(Stored data entries)
= = = = =
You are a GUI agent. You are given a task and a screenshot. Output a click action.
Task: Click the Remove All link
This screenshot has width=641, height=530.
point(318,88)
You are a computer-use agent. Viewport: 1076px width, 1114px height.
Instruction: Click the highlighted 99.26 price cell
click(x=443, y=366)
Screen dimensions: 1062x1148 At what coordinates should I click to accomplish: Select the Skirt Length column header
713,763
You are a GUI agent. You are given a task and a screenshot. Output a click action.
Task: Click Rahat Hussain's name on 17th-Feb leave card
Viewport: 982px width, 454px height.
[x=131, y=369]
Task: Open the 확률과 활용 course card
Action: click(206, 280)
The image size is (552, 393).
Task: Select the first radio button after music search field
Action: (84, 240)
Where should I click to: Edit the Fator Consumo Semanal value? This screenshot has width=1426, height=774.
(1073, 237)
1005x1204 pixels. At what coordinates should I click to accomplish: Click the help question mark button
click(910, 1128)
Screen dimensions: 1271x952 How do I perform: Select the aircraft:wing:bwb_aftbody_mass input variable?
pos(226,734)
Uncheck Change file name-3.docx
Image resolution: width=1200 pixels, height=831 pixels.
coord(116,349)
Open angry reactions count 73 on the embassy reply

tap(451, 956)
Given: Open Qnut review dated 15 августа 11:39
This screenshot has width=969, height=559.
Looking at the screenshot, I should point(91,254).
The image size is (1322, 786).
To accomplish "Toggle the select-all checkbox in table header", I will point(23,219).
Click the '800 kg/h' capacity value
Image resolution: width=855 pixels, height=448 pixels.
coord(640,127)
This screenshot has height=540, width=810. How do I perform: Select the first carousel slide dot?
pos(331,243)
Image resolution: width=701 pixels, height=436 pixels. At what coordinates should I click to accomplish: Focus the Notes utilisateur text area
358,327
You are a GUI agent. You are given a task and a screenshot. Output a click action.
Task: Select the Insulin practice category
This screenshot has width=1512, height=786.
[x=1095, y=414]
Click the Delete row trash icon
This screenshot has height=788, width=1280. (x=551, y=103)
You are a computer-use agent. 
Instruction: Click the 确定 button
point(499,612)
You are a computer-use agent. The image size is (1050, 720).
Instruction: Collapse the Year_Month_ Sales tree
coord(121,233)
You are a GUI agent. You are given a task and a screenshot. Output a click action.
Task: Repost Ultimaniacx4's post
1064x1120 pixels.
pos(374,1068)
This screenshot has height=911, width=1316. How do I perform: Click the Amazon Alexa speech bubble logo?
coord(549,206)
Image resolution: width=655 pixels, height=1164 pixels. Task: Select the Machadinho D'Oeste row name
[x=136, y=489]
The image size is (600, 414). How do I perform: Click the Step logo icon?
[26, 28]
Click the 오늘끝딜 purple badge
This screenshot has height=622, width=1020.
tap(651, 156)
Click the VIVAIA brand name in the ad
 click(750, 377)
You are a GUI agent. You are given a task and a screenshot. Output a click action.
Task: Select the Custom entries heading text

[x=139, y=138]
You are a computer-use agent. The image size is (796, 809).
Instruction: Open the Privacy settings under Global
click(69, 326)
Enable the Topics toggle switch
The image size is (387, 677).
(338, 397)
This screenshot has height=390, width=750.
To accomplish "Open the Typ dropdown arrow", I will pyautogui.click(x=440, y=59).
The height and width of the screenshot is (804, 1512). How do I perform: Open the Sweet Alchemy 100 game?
= = = = =
=== Exercise goal ===
Only the lines that contain the string "will" should be copied from the entries above.

=== Task solution ===
To accomplish "Toggle the select-all checkbox in table header", I will point(23,219).
To accomplish "Open the Typ dropdown arrow", I will pyautogui.click(x=440, y=59).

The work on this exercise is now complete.